TACOMA - "Breathless," when applied to Lauren Dascenzo of Issaquah High School, usually is a term used to describe her play in any of three sports in which she has achieved some measure of elite status.
It certainly is a term applied to Dascenzo in soccer, where she is a Gonzaga signee, two-time KingCo Player of the Year and 3A state champion. It also is a word she uses to describe her state during the days following Issaquah's state crown, when she switched over to basketball, another sport in which she has achieved multiple all-league appointments.
"I couldn't breathe," Dascenzo said on Wednesday, after she helped the Eagles topple Tumwater 49-39 in the first round of the State 3A tournament.
And it was no wonder. Dascenzo went to her doctor and was diagnosed with mononucleosis (or "mono"), the energy sapping virus. She'd had it for weeks, during Issaquah's state-title run in soccer, and finally was feeling the effects.
Mono sidelined Dascenzo for the first half of Issaquah's basketball season. The Eagles were unbeaten in league play the year before, but failed to advance past districts. This year, they went 8-2 without Dascenzo, then made a run to the state tournament that included a victory in district play over Rainier Beach, last year's state runners-up.

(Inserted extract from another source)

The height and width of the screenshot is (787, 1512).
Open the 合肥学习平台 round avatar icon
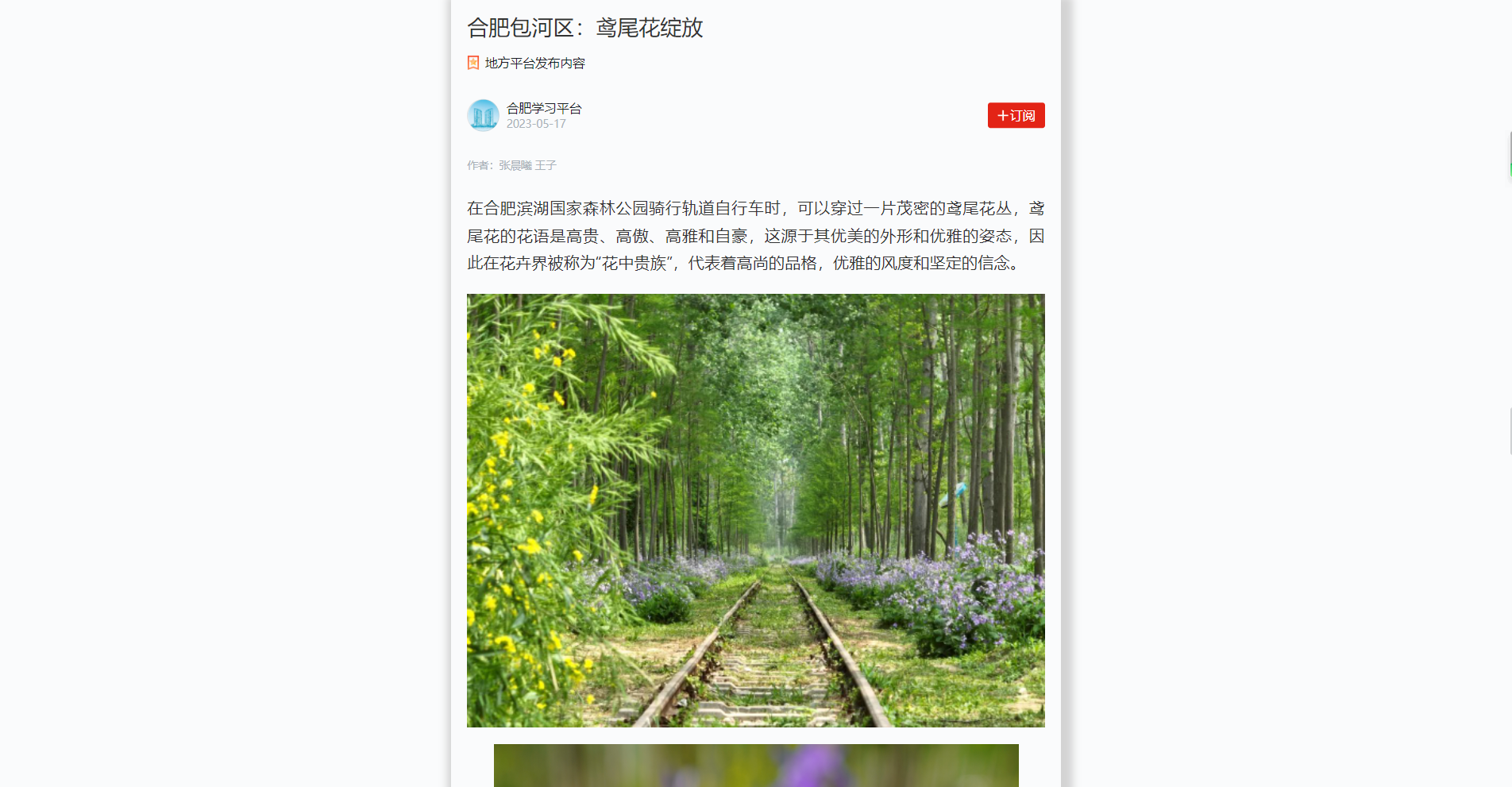click(483, 115)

Dascenzo seemed in top form on Wednesday, in spite of the missed time. She didn't register her first miss from the field until the 2:55 mark in the third quarter and finished with 15 points, eight rebounds, five steals and three assists.
"I kind of feel like I'm just getting started," said Dascenzo, who also plays softball in the spring. "State seemed like it came really quickly. I'm feeling like I'm finally getting my shot back. I'm finally feeling mentally prepared for the hard games. The games in KingCo aren't the toughest and I jumped right into the harder games in district. Maybe that was the best thing for me."

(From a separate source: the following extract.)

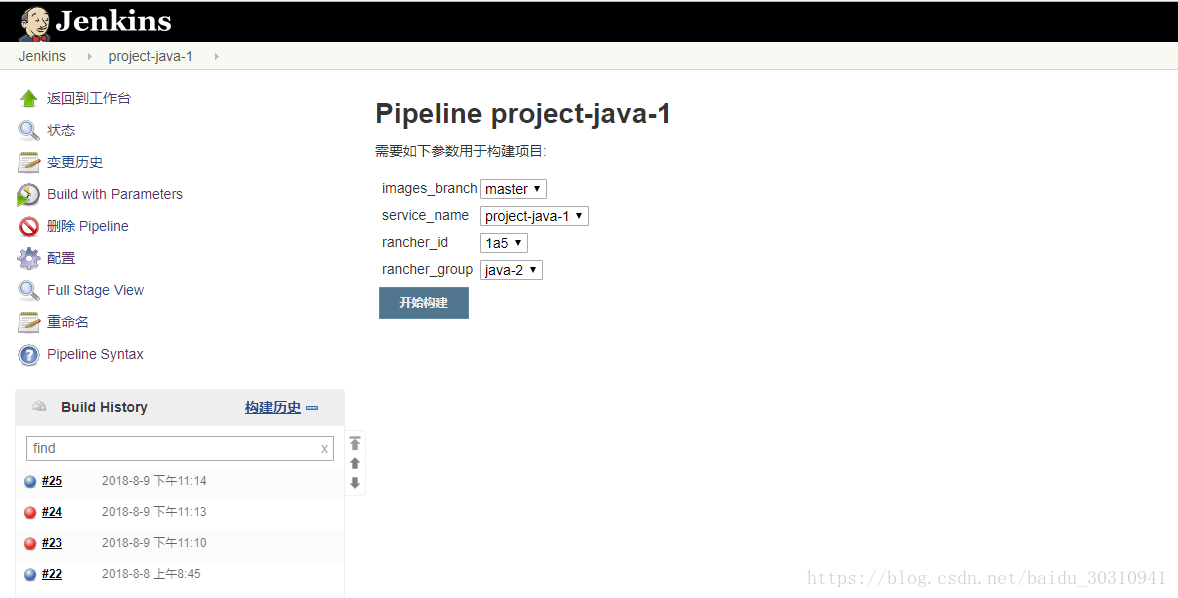Image resolution: width=1178 pixels, height=598 pixels.
Task: Open the images_branch dropdown
Action: point(513,189)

While Issaquah Coach Kathy Gibson hangs the "gutty" label on Dascenzo, the 5-foot-8 senior quickly passes that term to Ellen Vertatschitsch, her junior teammate. In the fall, Vertatschitsch landed awkwardly with a rebound against Libery, suffered a torn anterior cruciate ligament (ACL) and was thought to be lost for the season. She made an inspiring return, however, playing against Holy Names in district play, but suffered a recurrence of the injury the next game against Rainier Beach.
Miracle of miracles, Vertatschitsch refused to sit out Issaquah's state tournament run, put a brace on her right knee and Wednesday played seven minutes against Tumwater. She is scheduled to have corrective surgery on the knee on March 11. When Vertatschitsch suffered the second tear in six months, her teammates were devastated.

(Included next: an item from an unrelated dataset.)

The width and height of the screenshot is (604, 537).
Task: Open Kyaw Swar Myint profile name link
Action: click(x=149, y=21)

"Everyone was balling in the locker room," Dascenzo recalled. "We just beat Rainier Beach and we were all crying.
"I'm very proud of her for not being scared," Dascenzo added of Vertatschitsch's play against Tumwater.
Sport is full of surprises - and life lessons. Dascenzo's senior year in high school seems to be about both. After all, even she says she was surprised that soccer turned out to be her ticket to college.
"Basketball," she says, "has been my passion my whole life."
Dascenzo is getting to pay homage to that passion, one last time, on the biggest stage possible, this week.